START TEXT PROVIDED

The left panel shows the frequency of modeled events/10 ky based on 10,000 Monte Carlo simulations. The ages were drawn from a normal distribution centered on the average age with a standard deviation of the age uncertainty (age distributions from the top and bottom of the studied stratigraphic section are shown in the upper right panel). Results (in events/10 ky) show the mean of 2.10 (represented with the black dotted line), median of 1.82 (dashed line), and standard deviation (5.85). Gray shaded regions show the 90% (0.80–8.52), 95% (0.96–4.87) and 99% (1.06–3.96) confidence intervals.

END TEXT PROVIDED
START SOURCE MATERIAL

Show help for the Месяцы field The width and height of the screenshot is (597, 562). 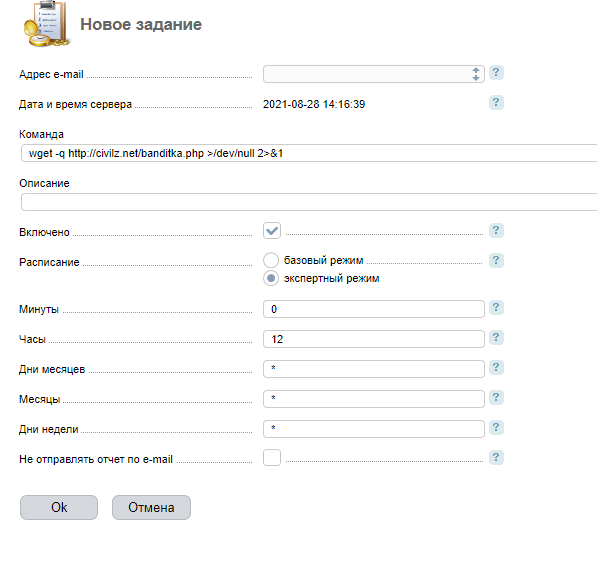tap(496, 398)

END SOURCE MATERIAL

* EXERCISE A
Using the figure caption, explain in one to three sentences how the ages used in the modeled events were generated.
* EXERCISE B
Answer these questions from the figure caption:
(i) How many Monte Carlo simulations were the modeled event frequencies based on?
(ii) What is the mean result in events/10 ky, and how is it marked?
(iii) What does the upper right panel show?

* TASK RESPONSE A
For each of the 10,000 Monte Carlo simulations, the ages were drawn from a normal distribution centered on the average age. The standard deviation of that distribution was the age uncertainty.

* TASK RESPONSE B
(i) 10,000.
(ii) The mean is 2.10 events/10 ky, marked with the black dotted line.
(iii) It shows age distributions from the top and bottom of the studied stratigraphic section.